Action item ->
Would you please reproduce all the entries exactly, leaving the pictures out?
▬▬▬▬▬▬▬▬▬▬
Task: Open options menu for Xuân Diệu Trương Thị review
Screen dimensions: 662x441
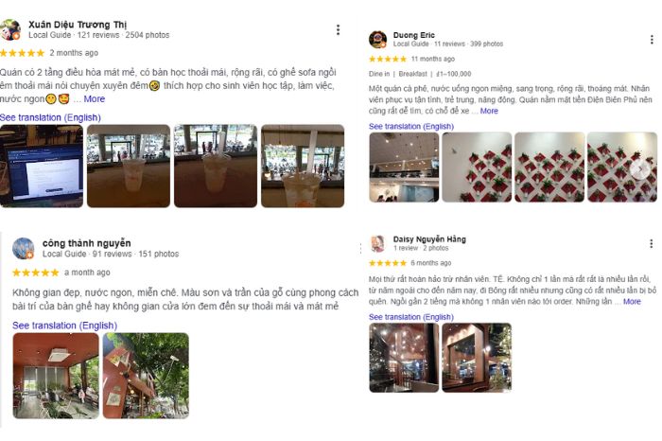Action: (x=338, y=30)
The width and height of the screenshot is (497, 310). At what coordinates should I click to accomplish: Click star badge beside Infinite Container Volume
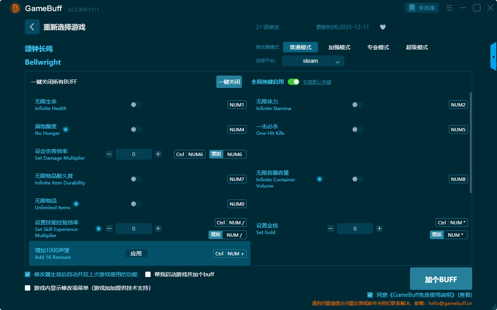coord(319,179)
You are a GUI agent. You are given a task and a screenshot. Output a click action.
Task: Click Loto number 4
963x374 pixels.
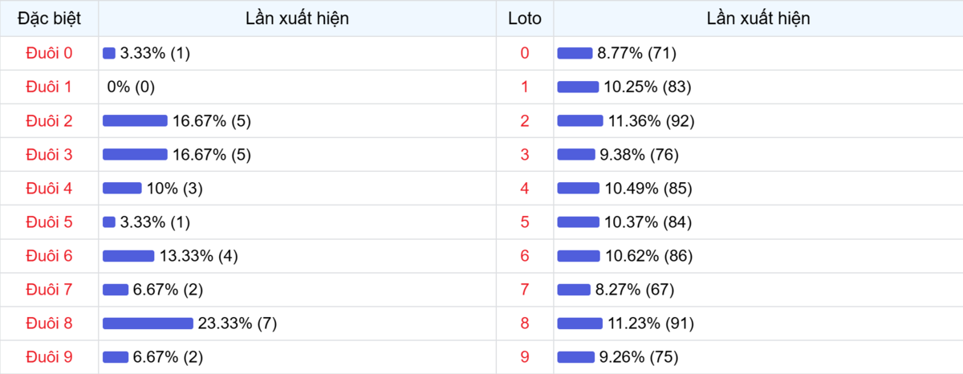pyautogui.click(x=525, y=189)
▬▬▬▬▬▬▬▬▬▬
Solution for this problem ->
Task: Open options menu for Xuân Diệu Trương Thị review
Screen dimensions: 662x441
Action: (x=338, y=30)
The width and height of the screenshot is (497, 310). At what coordinates should I click to accomplish: Click star badge beside Infinite Container Volume
coord(319,179)
You are a GUI agent. You are given a task and a screenshot. Output a click action.
Task: Click Loto number 4
963x374 pixels.
pyautogui.click(x=525, y=189)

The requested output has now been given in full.